We also investigated whether PCBP1 deficiency affects the activation of downstream signaling components of cGAS. The measurement of cGAMP levels and activities indicated that the HT-DNA-induced cGAMP production was markedly reduced in the PCBP1-deficient MLFs compared with the level produced in the control cells (Fig. 3a, b). Consistently, the HSV-1-triggered phosphorylation of TBK1, IRF3, and p65, which are hallmarks of IRF3 and NF-κB activation, was impaired in the PCBP1-deficient cells compared with that in the control cells (Fig. 3c). In contrast, PCBP1 deficiency had no obvious effects on the phosphorylation of STAT1 (Y701) induced by IFN-β (Fig. 3d). These results suggest that PCBP1 is important for the activation of downstream components in the cGAS-mediated pathways.

Fig. 3.

Fig. 3

Effects of PCBP1 deficiency on the activation of downstream components of cGAS. a, b Effects of PCBP1 deficiency on the dsDNA-induced synthesis of cGAMP in the MLFs. PCBP1-deficient and control MLFs (1 × 107) were mock-transfected or transfected with HT-DNA (5 μg) for 6 h. Cell extracts containing cGAMP were delivered to digitonin-permeabilized MLFs and incubated for 4 h before qPCR (a), or cGAMP in the cell extracts was measured by ELISA (b). The graph shows the means ± SEM, n = 3. **P < 0.01 (unpaired t-test). c Effects of PCBP1 deficiency on the HSV-1-induced phosphorylation of downstream components in the MLFs. PCBP1-deficient and control MLFs (1 × 106) were left untreated or infected with HSV-1 (MOI = 1) for the indicated times before the immunoblot analysis was performed with the indicated antibodies. d Deficiency of PCBP1 has no effects on IFN-β-induced phosphorylation of STAT1 in the MLFs.
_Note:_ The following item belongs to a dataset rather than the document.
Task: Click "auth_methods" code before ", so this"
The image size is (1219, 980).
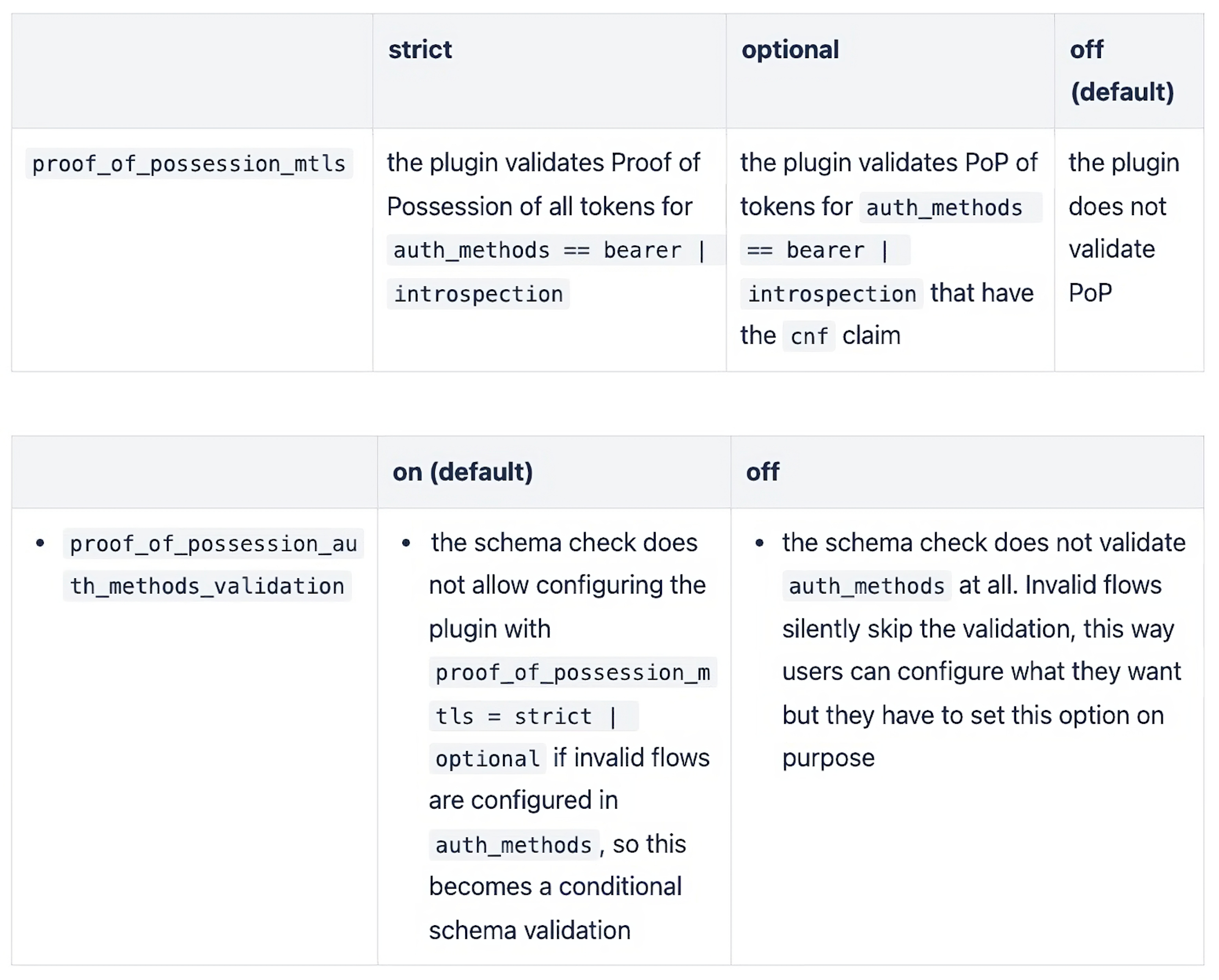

PCBP1-deficient and control MLFs (1 × 106) were untreated or treated with IFN-β (100 ng/mL) for the indicated times before the immunoblot analysis was performed

PCBP1 promotes the binding of cGAS to DNA

Since PCBP1 contains three KH domains that have been reported to bind to nucleic acids,34,35 we sought to determine whether PCBP1 binds to viral DNA. Pull-down assays showed that ectopically expressed PCBP1 could bind to HSV120 DNA and HIV-RT-DNA (Fig. 4a). In these experiments, the RNA sensor MDA5 did not bind to dsDNA. A deletion analysis indicated that the first KH domain (KH1) of PCBP1 was critical for its binding to the HSV120 DNA (Fig. 4b), a finding consistent with a previous publication.35 Consistently, the KH1 domain of PCBP1 potentiated the cGAS-MITA-induced activation of ISRE in the HEK293 cells (Fig. 4c). We also examined whether PCBP1 binds to viral DNA in infected cells. After cells were infected with HSV-1, we immunoprecipitated cGAS, PCBP1, and MDA5, and the protein-bound viral DNA was detected by qPCR with primers targeting HSV-1 DNA. As shown in Fig. 4d, cGAS and PCBP1, but not MDA5, could bind to HSV-1 DNA. These results suggest that PCBP1 binds to DNA through its KH1 domain.

Fig. 4.

Fig. 4

PCBP1 binds to multiple types of nucleic acids. a PCBP1 binds to dsDNA and HIV-1-RT-DNA. HEK293 cells were transfected with the indicated plasmids. Twenty hours later, the cell lysates were incubated with the indicated biotinylated nucleic acids and streptavidin-Sepharose beads for in vitro pull-down assays. The bound proteins were then analyzed by immunoblotting with anti-HA or anti-PCBP1. b PCBP1 binds to dsDNA through its KH1 domain. HEK293 cells were transfected with the indicated plasmids. Twenty hours later, the cells were collected for in vitro pull-down assays as performed in a. c Effects of PCBP1 and its truncations on cGAS-MITA-induced ISRE activation. HEK293 cells (1 × 105) were transfected with ISRE luciferase reporter plasmid (50 ng) and the indicated plasmids for 20 h before luciferase assays were performed. The graph shows the mean ± SEM, n = 3. *P < 0.05, **P < 0.01 (unpaired t-test). d PCBP1 and cGAS, but not MDA5, bind to HSV-1 DNA of the infected cells. HEK293 cells were transfected with HA-tagged PCBP1, cGAS, and MDA5. Twenty hours after transfection, the cells were infected with HSV-1 and incubated for 3 h. Cell lysates were then immunoprecipitated with control IgG or anti-HA. The protein-bound DNAs were extracted and analyzed by qPCR with primers corresponding to the HSV-1 genome. The graph shows the means ± SEM, n = 3. **P < 0.01 (unpaired t-test)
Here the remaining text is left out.